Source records
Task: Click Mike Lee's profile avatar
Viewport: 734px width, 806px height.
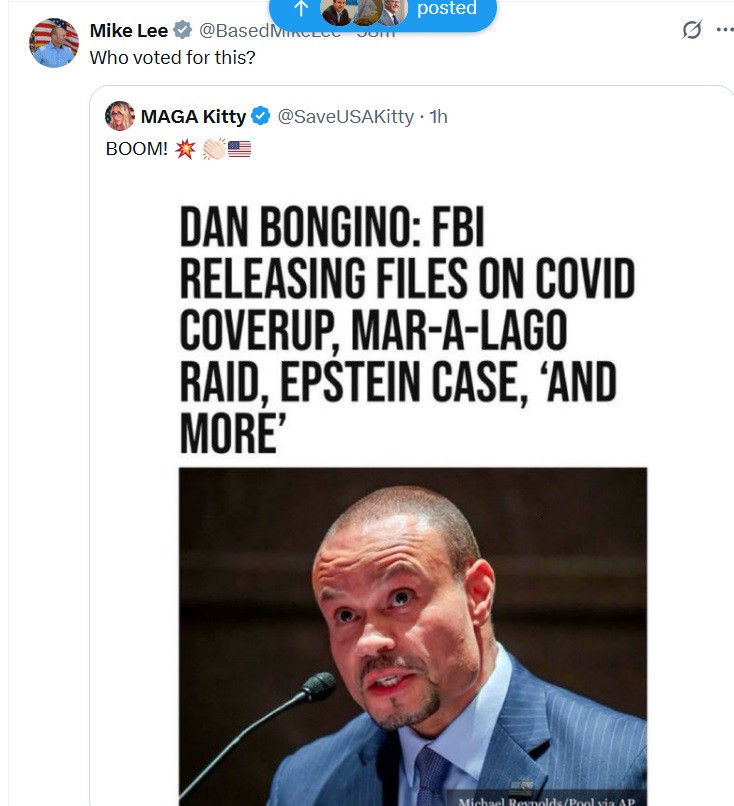Action: (x=54, y=43)
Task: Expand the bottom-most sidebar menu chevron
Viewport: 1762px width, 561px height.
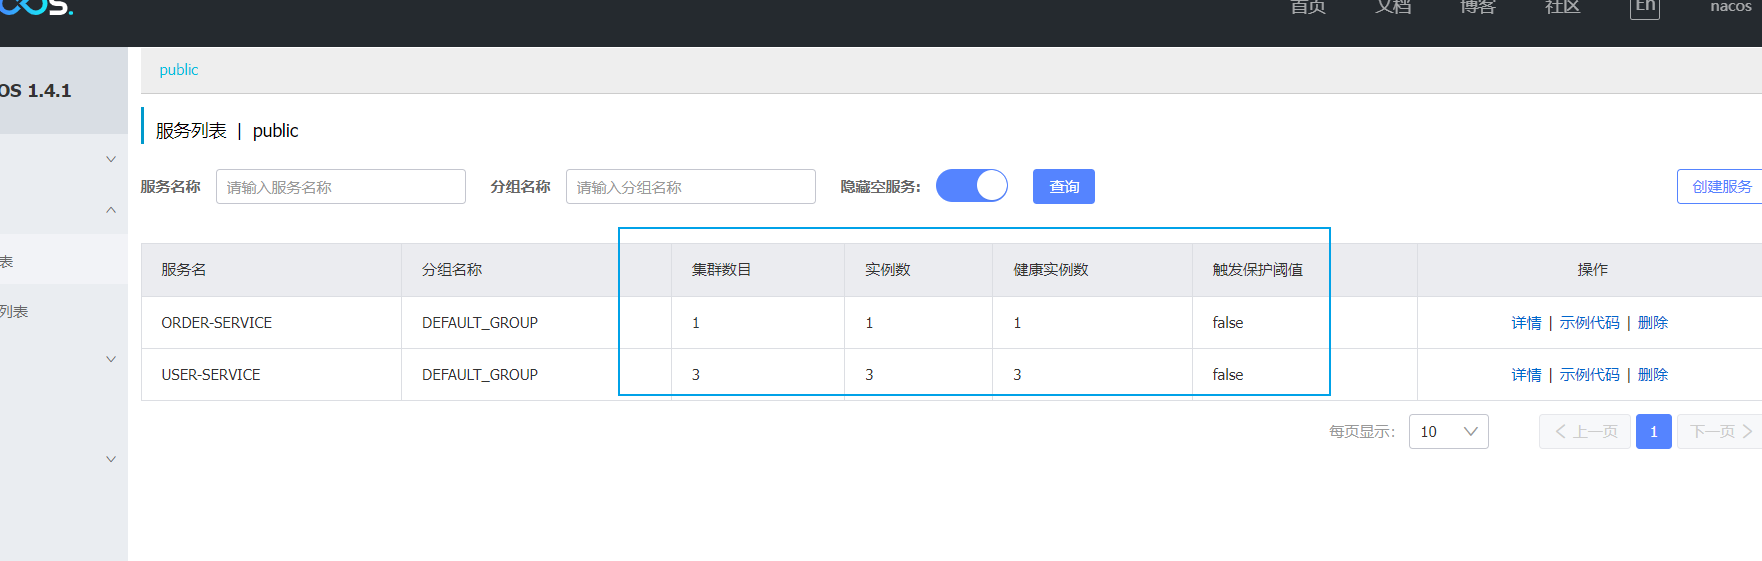Action: click(x=111, y=459)
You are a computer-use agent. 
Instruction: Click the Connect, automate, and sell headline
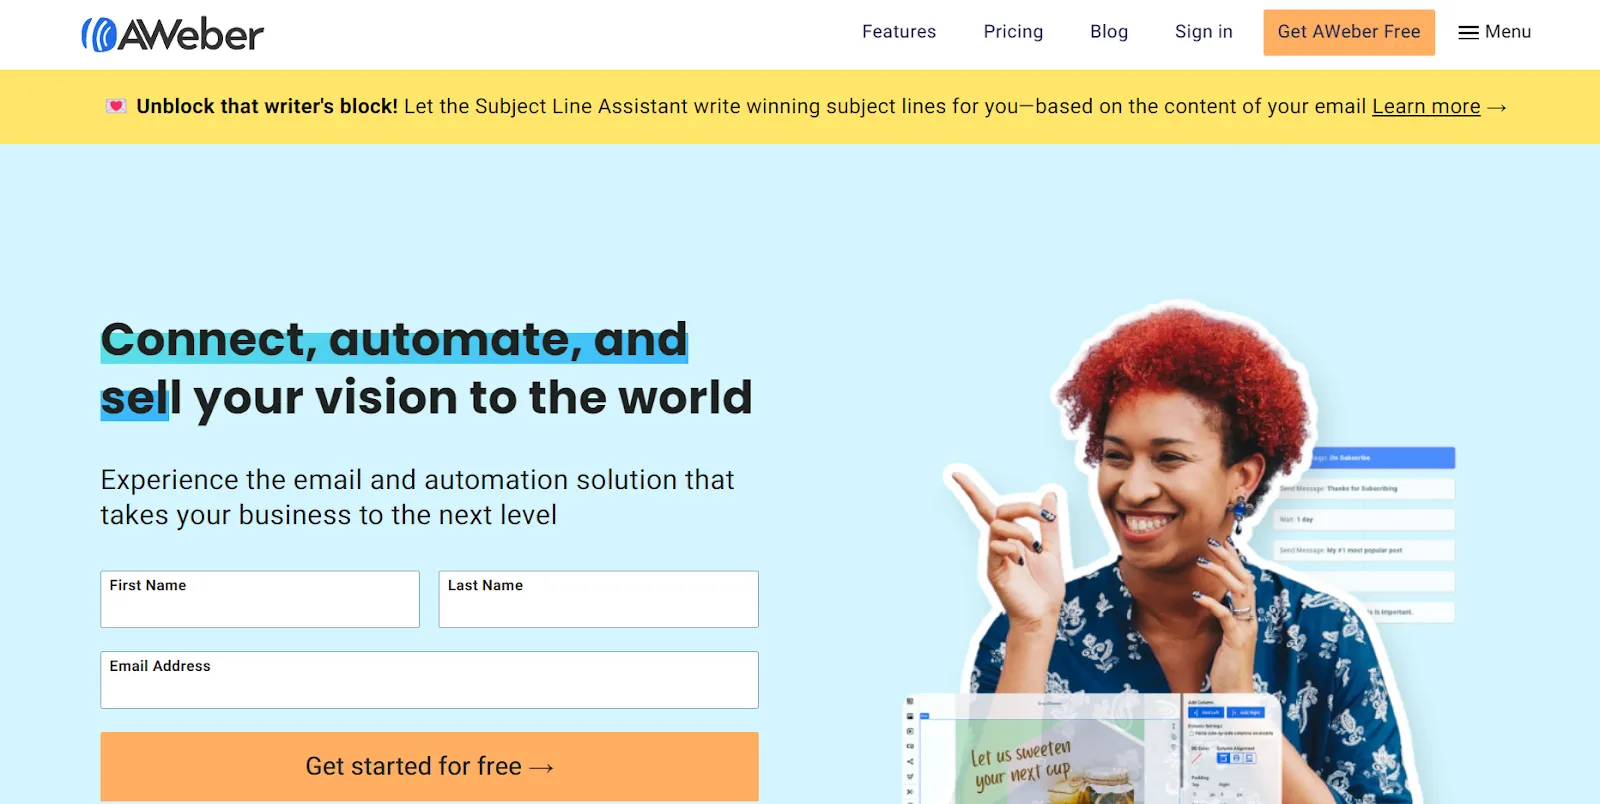tap(426, 368)
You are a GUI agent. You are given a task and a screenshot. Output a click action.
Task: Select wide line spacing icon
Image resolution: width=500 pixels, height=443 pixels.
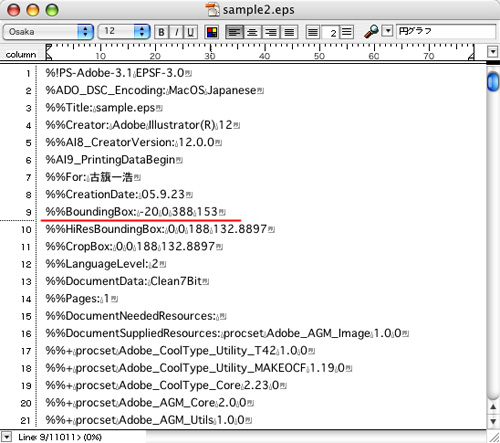coord(347,32)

TO DO:
For this exercise, set down exactly the lines that run from the line holding "You are a computer-use agent." to the last line of the records above; include both end lines and omit pictures.

RESULT OF THE EXERCISE:
You are a computer-use agent. 
Instruction: Click the Connect, automate, and sell headline
tap(426, 368)
You are a GUI agent. You are given a task and a screenshot. Output a click action.
Task: Select wide line spacing icon
Image resolution: width=500 pixels, height=443 pixels.
coord(347,32)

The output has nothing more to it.